WORK ORDER ->
Copy exactly. Include the line containing "Task: Click 10 Dec in the navigator timeline", every line after it, and the last line below, but no pictures.
PROVIDED DATA section start
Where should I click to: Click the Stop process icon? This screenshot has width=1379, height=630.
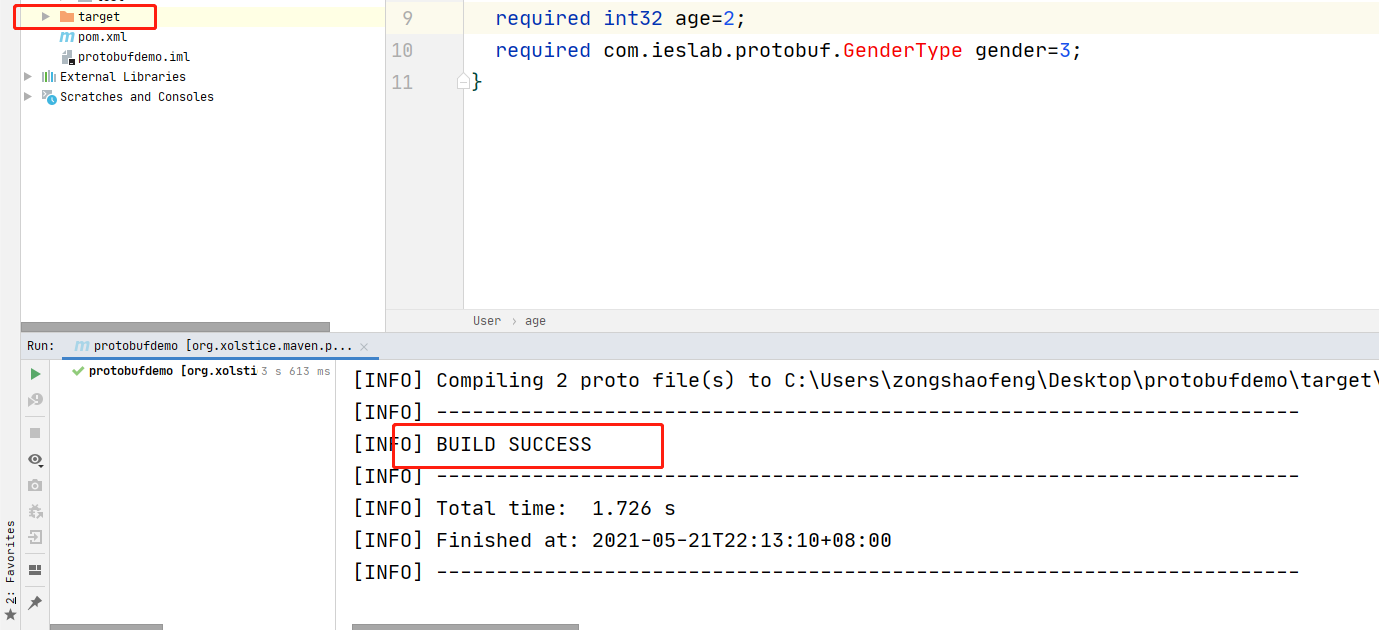pos(35,430)
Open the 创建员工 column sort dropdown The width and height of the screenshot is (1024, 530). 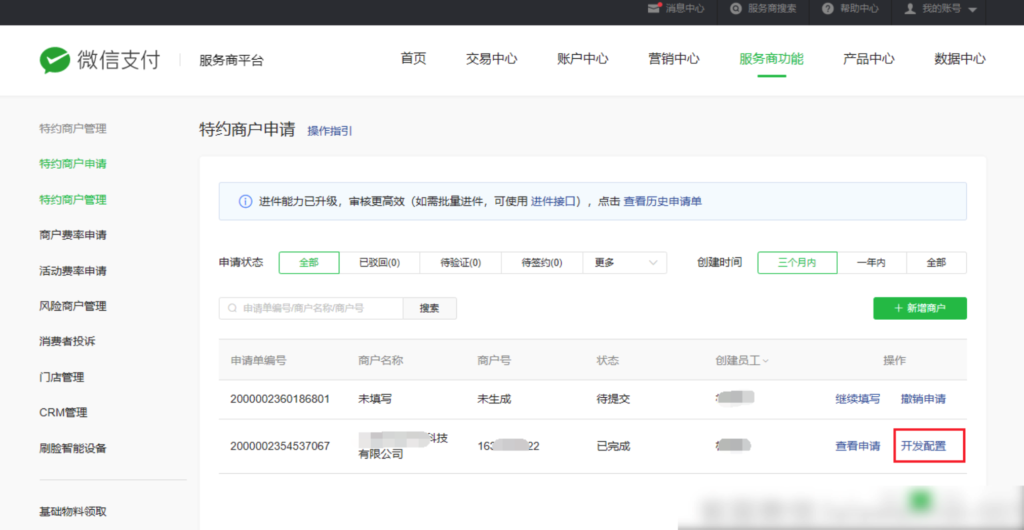click(766, 361)
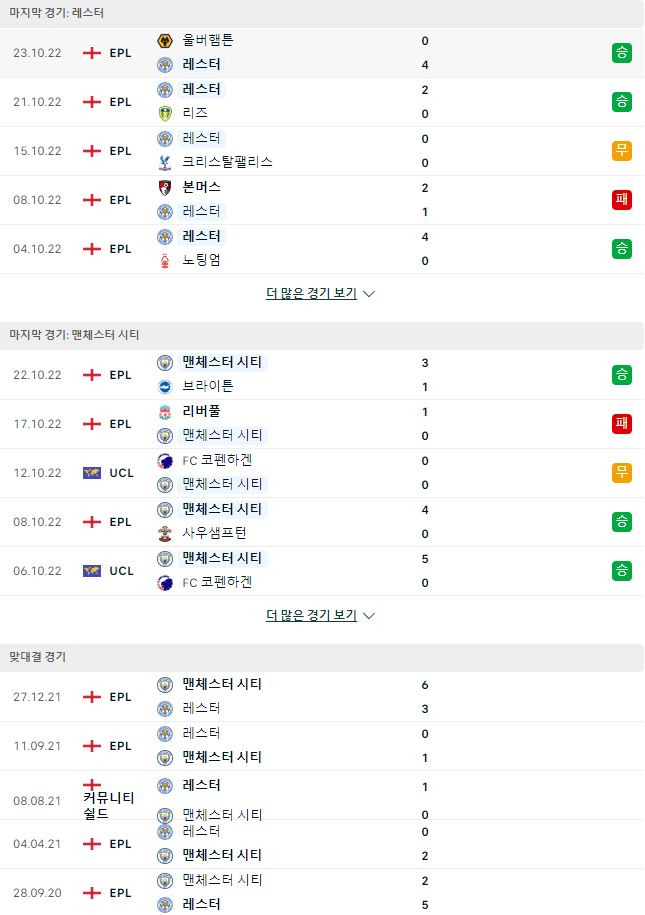The width and height of the screenshot is (645, 915).
Task: Click chevron arrow beside Leicester's more-matches link
Action: pyautogui.click(x=369, y=294)
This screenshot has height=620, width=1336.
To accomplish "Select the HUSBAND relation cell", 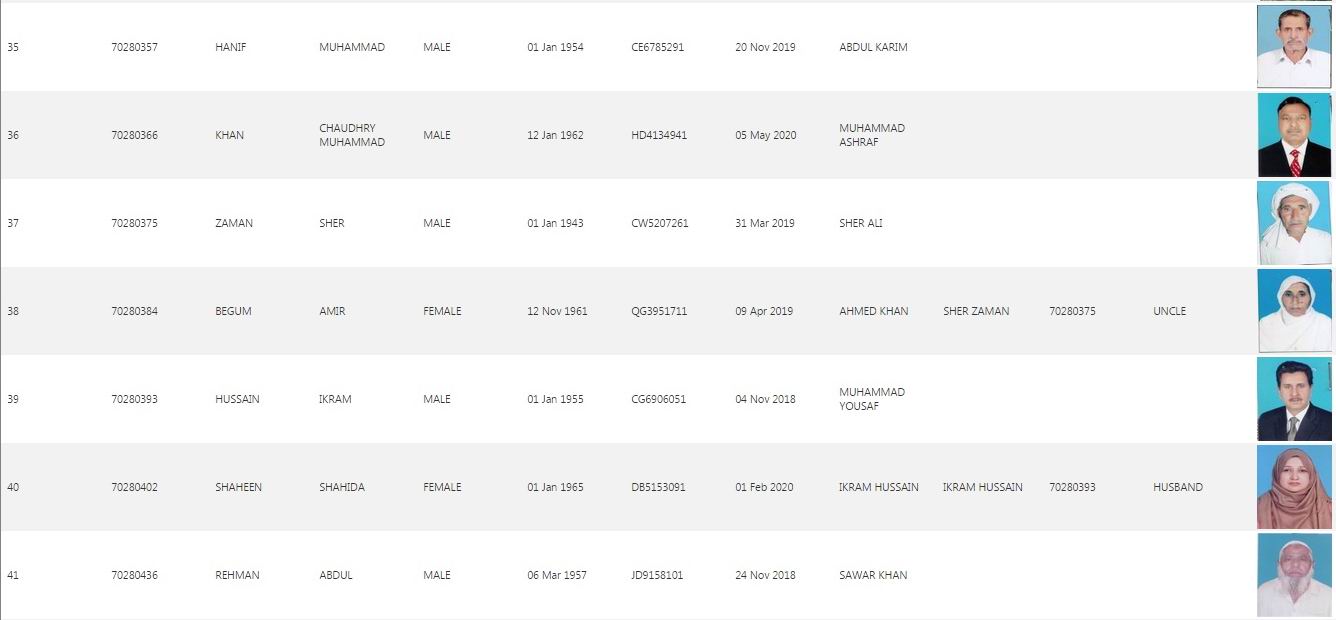I will 1177,487.
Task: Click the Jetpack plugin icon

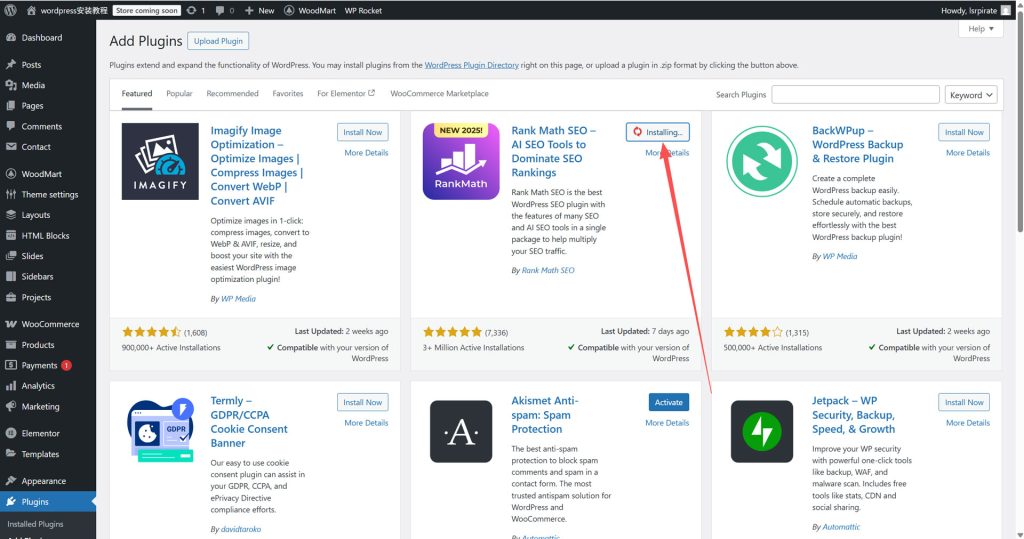Action: (762, 431)
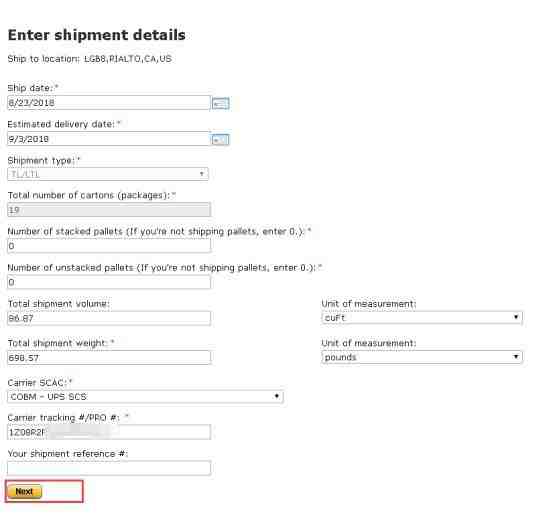The image size is (558, 516).
Task: Click the Next button
Action: (x=24, y=492)
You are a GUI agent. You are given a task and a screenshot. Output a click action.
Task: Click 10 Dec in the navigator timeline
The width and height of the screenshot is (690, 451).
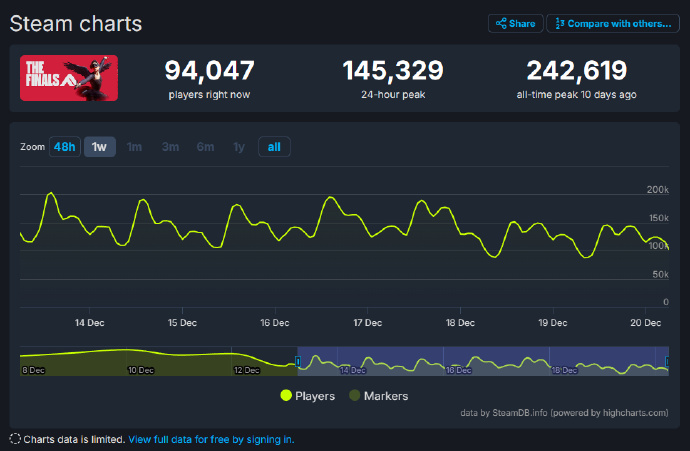tap(140, 370)
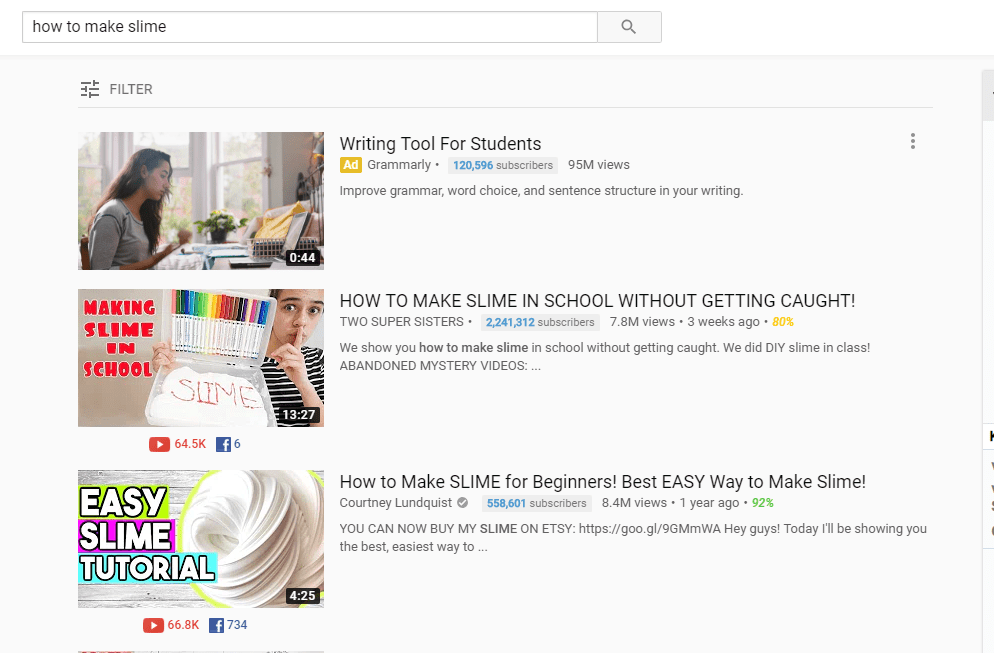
PROVIDED DATA section end
ANSWER TO THE PROBLEM ->
Task: Click 10 Dec in the navigator timeline
The width and height of the screenshot is (690, 451).
tap(140, 370)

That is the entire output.